Kaffir lime: racial slur and recipes

Kaffir lime: racial slur and recipes | casaveneracion.com

Not only has our kaffir lime tree grown to tremendous height and breadth, it is also generously bearing fruits. I cook with kaffir lime leaves extensively, I’ve even made simple syrup with them but I’ve always thought that kaffir lime — the fruit itself — was not edible.

What a terrible mistake on my part. I just found recipes for kaffir lime marmalade and kaffir lime curd. I also found some controversy about the name of the fruit. It appears that in some cultures, the term “kaffir” is derogatory, according to Slate.

The Arabic word kafir was originally used to refer to non-Muslims, but over the centuries it was adopted by white colonialists to describe black Africans. By the 20th century, kaffir was widely understood to be a slur, and its power to insult and offend only grew in apartheid-era South Africa, so much so that its use became legally actionable.

(What the Slate article failed to mention is that the word kafir — to plant seeds and cover them with soil — was already in use since pre-Islamic times.)

The same article, after raising hell with the racial slur angle, ironically suggests that the name of the fruit may be totally unrelated to the racial slur after all. One of the earliest mentions of the fruit is in an English book written by a Scottish botanist who lived in Sri Lanka for three decades and first encountered the fruit there. Sri Lanka is home to an ethnic group called Kaffirs who didn’t think there was anything wrong with their ethnic name.

(What the Slate article also failed to mention is that the ethnic group and kafir as the Portuguese used the term are, in fact, related. The Kaffirs are descendants of African slaves brought to Sri Lanka by Portuguese colonists to work as laborers and soldiers to fight against the Sri Lankan king. In other words, the ancestors of the Kaffirs are the very people whom the Portuguese, and eventually other European colonists who engaged in slave trade, called kafir.)

The curious thing is how, between Africa and Sri Lanka, the derogatory connotation of kafir seems to have gotten lost — not in translation but in transit.

Ah, the Europeans’ penchant for coining terms to set them apart from the population of the lands that they colonized. When the Spaniards arrived in the Philippines in the first quarter of the 16th century, they implemented a caste system and “classified” the local population into negritos (of pure Negrito ancestry), indios (legally, of pure Austronesian ancestry who were baptized as Catholics), moros (people who embraced Islam) and sangley (of pure Chinese ancestry). There were also terms for mixed-race locals. The classification determined how much tax a local paid (the whites were tax-exempt), what rights he had and, in Manila, whether he was allowed to enter the walled city of Intramuros, seat of the Spanish government in the country and the schools that the Spaniards established, and home to the white colonists.

Whether it’s the Portuguese use of kafir or the Spanish use of indio, let’s face it, colonists loved coining terms that insult the colonized population.
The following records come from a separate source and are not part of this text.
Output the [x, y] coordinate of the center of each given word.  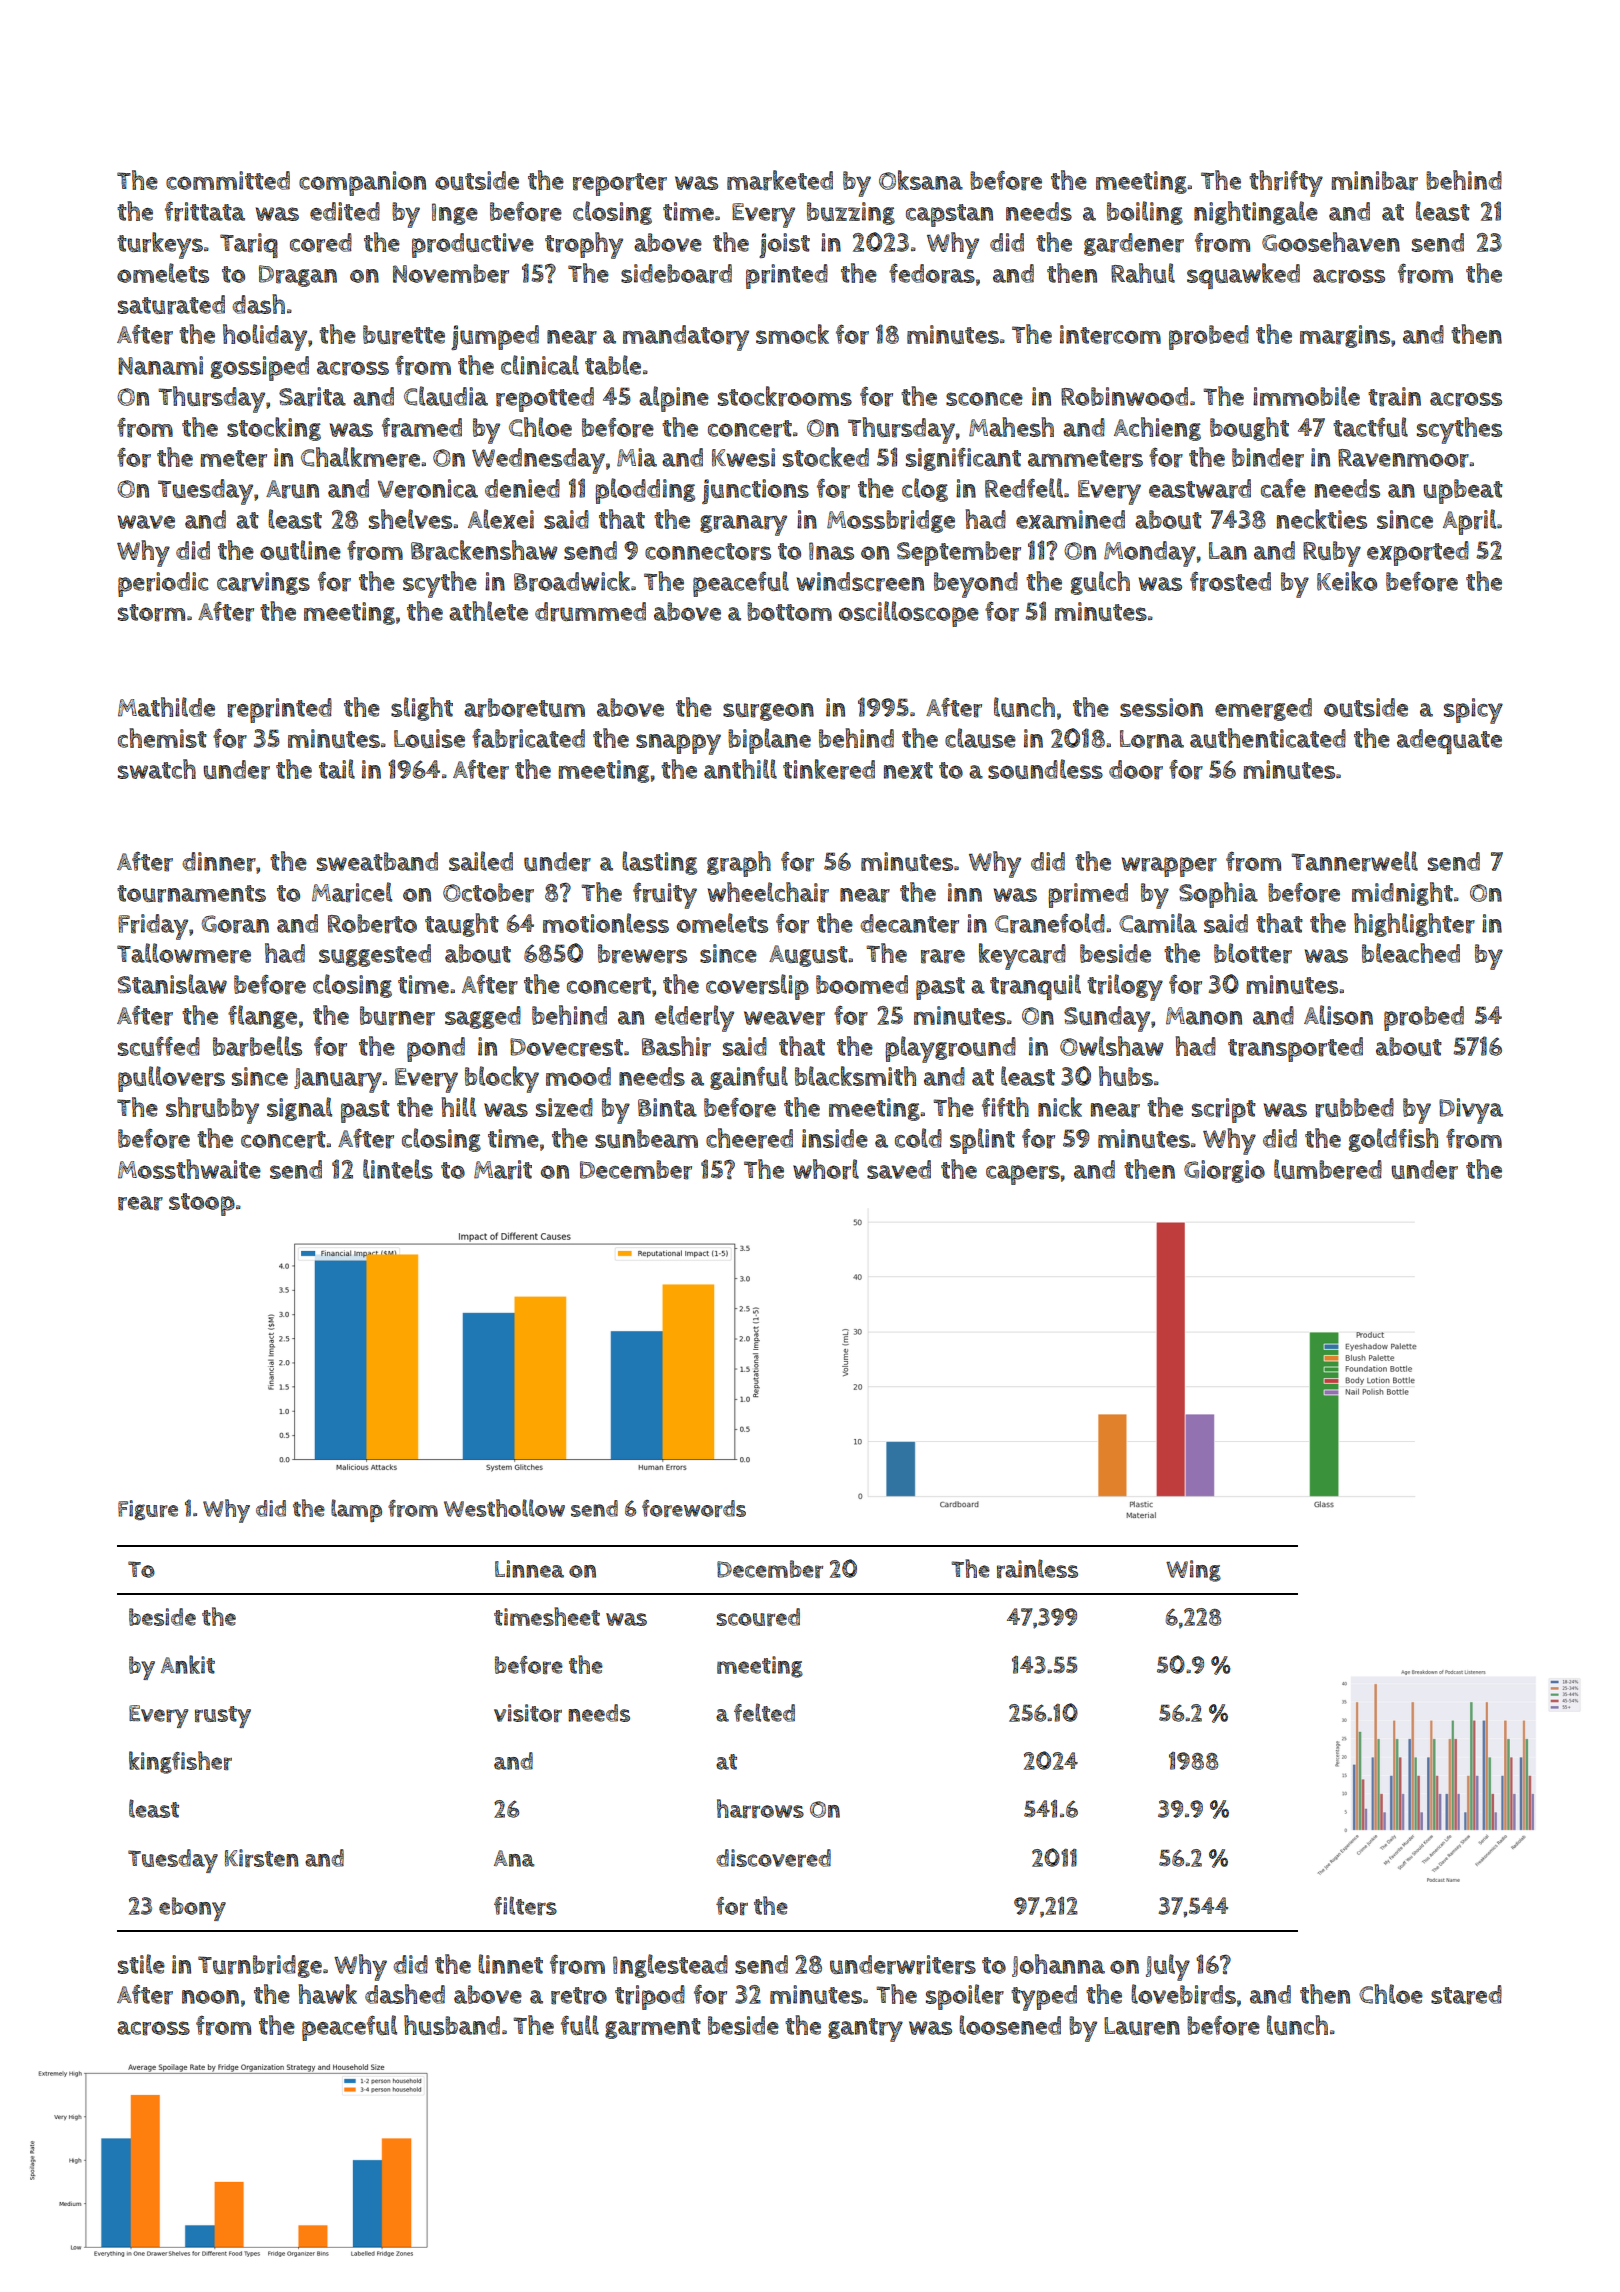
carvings [263, 583]
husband [452, 2025]
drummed [590, 612]
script [1224, 1110]
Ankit [188, 1664]
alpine [674, 399]
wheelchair [768, 892]
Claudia [446, 396]
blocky [502, 1079]
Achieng [1157, 429]
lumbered [1328, 1169]
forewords [694, 1508]
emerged [1263, 709]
The Filipino rice cake came to be known as “puto” after the arrival of the Spaniards and that makes one wonder what trick the colonists played on the locals by giving the local delicacy a term that means “male prostitute”.

And although today’s Kaffirs embrace their ethnicity with pride, there are suggestions that — makrut — the Thai word for kaffir lime be used instead in English dictionaries.

Perhaps, we should call puto something else.